__ABOUT THIS EXERCISE__: Where does the string "Status" appear in the records? Copy each line that holds it.

[[ EXCERPTED DATA open ]]

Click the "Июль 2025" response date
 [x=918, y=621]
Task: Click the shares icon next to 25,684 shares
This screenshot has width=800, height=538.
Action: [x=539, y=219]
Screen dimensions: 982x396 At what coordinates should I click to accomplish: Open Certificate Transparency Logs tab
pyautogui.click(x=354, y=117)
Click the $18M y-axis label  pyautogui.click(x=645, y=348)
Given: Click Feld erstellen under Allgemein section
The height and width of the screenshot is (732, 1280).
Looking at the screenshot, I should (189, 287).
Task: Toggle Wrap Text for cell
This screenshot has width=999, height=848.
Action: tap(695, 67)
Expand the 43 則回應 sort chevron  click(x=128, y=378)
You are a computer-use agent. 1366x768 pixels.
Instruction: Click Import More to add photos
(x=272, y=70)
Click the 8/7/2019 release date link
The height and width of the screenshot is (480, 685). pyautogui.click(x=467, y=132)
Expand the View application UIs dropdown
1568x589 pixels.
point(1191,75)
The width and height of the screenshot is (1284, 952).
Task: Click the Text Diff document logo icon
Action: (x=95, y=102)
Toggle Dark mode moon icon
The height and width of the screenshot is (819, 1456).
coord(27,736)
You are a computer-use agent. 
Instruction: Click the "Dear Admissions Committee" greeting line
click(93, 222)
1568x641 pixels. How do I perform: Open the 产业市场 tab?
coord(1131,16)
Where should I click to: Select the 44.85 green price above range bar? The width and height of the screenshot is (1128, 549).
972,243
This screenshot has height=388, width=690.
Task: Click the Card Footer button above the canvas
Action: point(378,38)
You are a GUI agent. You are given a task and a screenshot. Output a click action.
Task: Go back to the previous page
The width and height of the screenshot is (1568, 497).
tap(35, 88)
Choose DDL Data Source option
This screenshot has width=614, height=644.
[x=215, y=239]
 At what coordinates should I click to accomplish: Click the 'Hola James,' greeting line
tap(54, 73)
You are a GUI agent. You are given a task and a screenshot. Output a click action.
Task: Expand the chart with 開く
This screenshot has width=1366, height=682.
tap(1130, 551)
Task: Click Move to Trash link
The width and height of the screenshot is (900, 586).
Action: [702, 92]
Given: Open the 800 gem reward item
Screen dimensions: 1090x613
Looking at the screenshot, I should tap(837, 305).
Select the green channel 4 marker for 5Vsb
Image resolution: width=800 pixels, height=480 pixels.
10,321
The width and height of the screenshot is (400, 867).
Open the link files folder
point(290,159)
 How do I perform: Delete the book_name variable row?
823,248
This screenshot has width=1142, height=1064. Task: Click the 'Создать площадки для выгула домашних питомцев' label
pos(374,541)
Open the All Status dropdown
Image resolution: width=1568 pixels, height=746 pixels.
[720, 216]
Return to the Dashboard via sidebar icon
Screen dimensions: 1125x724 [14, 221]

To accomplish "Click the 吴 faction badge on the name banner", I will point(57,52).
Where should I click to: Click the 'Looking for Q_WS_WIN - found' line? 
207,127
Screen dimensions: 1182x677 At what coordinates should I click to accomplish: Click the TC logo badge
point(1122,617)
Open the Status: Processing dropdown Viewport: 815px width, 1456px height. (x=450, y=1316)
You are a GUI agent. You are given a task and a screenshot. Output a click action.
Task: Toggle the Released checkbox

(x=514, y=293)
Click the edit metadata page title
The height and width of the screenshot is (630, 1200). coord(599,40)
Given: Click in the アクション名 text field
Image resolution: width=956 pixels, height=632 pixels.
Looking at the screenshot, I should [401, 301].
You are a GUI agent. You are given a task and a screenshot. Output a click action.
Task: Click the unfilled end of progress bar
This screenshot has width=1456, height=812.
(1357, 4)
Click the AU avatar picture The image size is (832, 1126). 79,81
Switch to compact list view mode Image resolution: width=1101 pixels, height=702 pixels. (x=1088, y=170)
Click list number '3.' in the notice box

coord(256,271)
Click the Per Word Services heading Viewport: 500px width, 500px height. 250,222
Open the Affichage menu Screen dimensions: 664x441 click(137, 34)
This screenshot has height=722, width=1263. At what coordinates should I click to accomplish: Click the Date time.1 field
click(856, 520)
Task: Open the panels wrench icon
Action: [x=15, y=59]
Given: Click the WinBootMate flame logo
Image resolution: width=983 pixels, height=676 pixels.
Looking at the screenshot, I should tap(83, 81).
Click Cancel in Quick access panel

[[ EXCERPTED DATA closed ]]

__REPLY__:
Open the All Status dropdown
Open the Status: Processing dropdown Viewport: 815px width, 1456px height. (x=450, y=1316)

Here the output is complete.